Independent Directors under the Revised Corporation Code

As provided in the Revised Corporation Code, the board of the following corporations vested with public interest shall have independent directors constituting at least twenty percent (20%) of such board: 

Independent Directors under the Revised Corporation Code
  • a) Corporations covered by Republic Act No. 8799, otherwise known as “The Securities Regulation Code”, namely those whose securities are registered with the Securities and Exchange Commission, corporations listed with an exchange, or with assets of at least P50,000,000 and having two hundred (200) or more holders of shares, each holding at least one hundred (100) shares of a class of its equity shares. These are also called “public companies“; 
  • b) Banks and quasi-banks, Non- Stock Savings and Loan Associations (NSSLAs), pawnshops, corporations engaged in money service business, pre-need, trust and insurance companies, and other financial intermediaries; and 
  • c) Other corporations engaged in business vested with public interest similar to the above, as may be determined by the SEC, after taking into account relevant factors which are germane to the objective and purpose of requiring the election of an independent director, such as the extent of minority ownership, type of financial products or securities issued or offered to investors, public interest involved in the nature of business operations, and other analogous factors. 

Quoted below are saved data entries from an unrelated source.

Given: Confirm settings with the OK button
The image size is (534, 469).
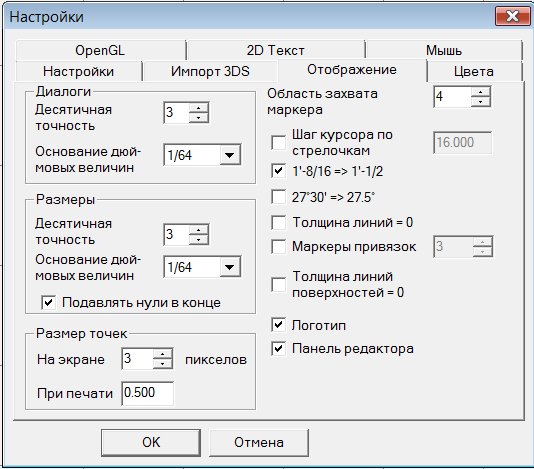Looking at the screenshot, I should pyautogui.click(x=151, y=442).
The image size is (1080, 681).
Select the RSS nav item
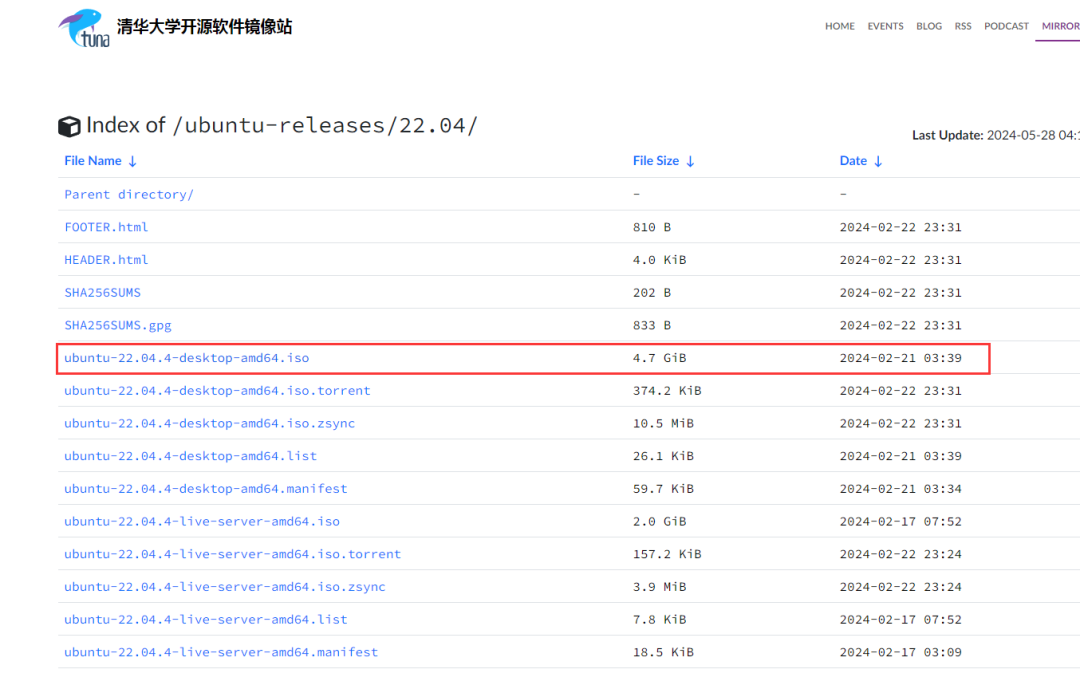pyautogui.click(x=963, y=26)

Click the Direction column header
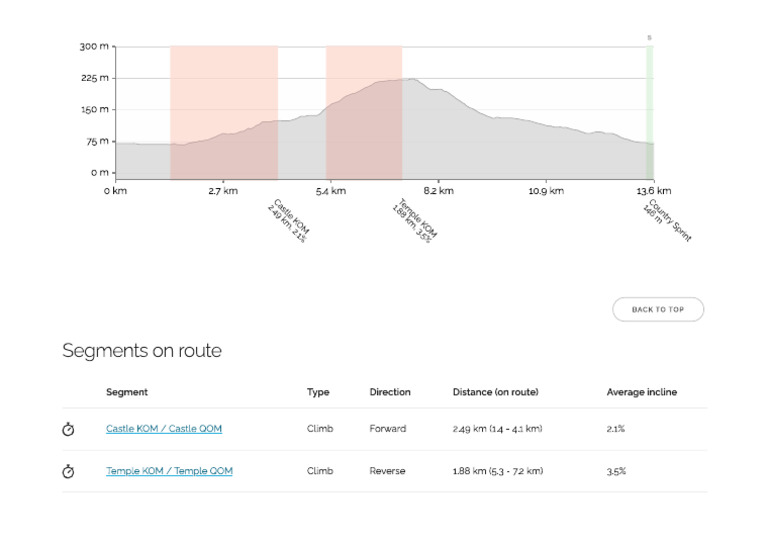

An independent director is a person who, apart from shareholdings and fees received from the corporation, is independent of management and free from any business or other relationship which could, or could reasonably be perceived to materially interfere with the exercise of independent judgment in carrying out the responsibilities as a director. 

[See also Board of Directors/Trustees under the Revised Corporation Code]

Independent directors must be elected by the shareholders present or entitled to vote in absentia during the election of directors. Independent directors shall be subject to rules and regulations governing their qualifications, disqualifications, voting requirements, duration of term and term limit, maximum number of board memberships and other requirements that the SEC will prescribe to strengthen their independence and align with international best practices.